[Raw records]
• • •
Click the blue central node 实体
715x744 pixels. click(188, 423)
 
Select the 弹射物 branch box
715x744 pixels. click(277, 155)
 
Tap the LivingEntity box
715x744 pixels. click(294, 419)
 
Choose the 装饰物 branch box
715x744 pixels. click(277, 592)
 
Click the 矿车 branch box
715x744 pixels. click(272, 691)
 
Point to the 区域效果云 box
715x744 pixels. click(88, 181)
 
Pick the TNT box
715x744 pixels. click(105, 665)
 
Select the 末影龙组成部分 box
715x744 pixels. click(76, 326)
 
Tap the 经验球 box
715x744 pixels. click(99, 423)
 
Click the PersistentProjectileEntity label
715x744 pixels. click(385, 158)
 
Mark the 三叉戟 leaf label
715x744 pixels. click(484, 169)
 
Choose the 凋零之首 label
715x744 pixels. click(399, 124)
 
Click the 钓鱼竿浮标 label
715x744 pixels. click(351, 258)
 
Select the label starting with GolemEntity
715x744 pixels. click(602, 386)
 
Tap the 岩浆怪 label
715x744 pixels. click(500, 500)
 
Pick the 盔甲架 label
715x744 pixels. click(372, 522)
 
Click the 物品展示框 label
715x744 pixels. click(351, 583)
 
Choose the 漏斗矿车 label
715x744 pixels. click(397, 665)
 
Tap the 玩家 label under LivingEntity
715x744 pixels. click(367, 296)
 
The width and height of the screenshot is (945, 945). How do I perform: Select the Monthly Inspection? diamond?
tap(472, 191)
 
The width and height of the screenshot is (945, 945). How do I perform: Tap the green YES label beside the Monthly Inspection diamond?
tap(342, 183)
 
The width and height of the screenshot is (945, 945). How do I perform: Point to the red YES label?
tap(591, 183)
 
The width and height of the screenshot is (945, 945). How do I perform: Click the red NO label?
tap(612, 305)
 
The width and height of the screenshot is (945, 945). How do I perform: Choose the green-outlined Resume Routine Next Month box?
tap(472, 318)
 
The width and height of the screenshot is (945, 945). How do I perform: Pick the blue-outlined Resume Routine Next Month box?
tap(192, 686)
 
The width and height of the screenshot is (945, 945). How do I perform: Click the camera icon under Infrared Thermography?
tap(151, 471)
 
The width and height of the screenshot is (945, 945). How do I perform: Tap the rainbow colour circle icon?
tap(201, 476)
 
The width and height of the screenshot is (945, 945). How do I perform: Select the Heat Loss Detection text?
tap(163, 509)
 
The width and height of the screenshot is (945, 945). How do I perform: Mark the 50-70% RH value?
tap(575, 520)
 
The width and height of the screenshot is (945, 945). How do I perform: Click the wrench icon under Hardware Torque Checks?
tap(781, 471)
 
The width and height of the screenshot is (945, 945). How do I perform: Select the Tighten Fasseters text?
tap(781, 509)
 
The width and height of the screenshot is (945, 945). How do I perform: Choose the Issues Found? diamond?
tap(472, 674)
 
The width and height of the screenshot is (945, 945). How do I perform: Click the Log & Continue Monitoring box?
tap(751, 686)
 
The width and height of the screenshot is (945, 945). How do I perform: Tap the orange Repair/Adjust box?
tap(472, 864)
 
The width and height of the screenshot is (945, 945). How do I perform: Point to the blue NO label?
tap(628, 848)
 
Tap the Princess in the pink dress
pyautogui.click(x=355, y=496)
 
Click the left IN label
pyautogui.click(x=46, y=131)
• • •
Write out the data again, starting at the line containing "under Infrared Thermography?" and ending at the final line, replacing "wrench" with "tool" and keeping everything else as it is.

The width and height of the screenshot is (945, 945). How do I perform: Click the camera icon under Infrared Thermography?
tap(151, 471)
 
The width and height of the screenshot is (945, 945). How do I perform: Tap the rainbow colour circle icon?
tap(201, 476)
 
The width and height of the screenshot is (945, 945). How do I perform: Select the Heat Loss Detection text?
tap(163, 509)
 
The width and height of the screenshot is (945, 945). How do I perform: Mark the 50-70% RH value?
tap(575, 520)
 
The width and height of the screenshot is (945, 945). How do I perform: Click the tool icon under Hardware Torque Checks?
tap(781, 471)
 
The width and height of the screenshot is (945, 945). How do I perform: Select the Tighten Fasseters text?
tap(781, 509)
 
The width and height of the screenshot is (945, 945). How do I perform: Choose the Issues Found? diamond?
tap(472, 674)
 
The width and height of the screenshot is (945, 945). How do I perform: Click the Log & Continue Monitoring box?
tap(751, 686)
 
The width and height of the screenshot is (945, 945). How do I perform: Tap the orange Repair/Adjust box?
tap(472, 864)
 
The width and height of the screenshot is (945, 945). How do I perform: Point to the blue NO label?
tap(628, 848)
 
Tap the Princess in the pink dress
pyautogui.click(x=355, y=496)
 
Click the left IN label
pyautogui.click(x=46, y=131)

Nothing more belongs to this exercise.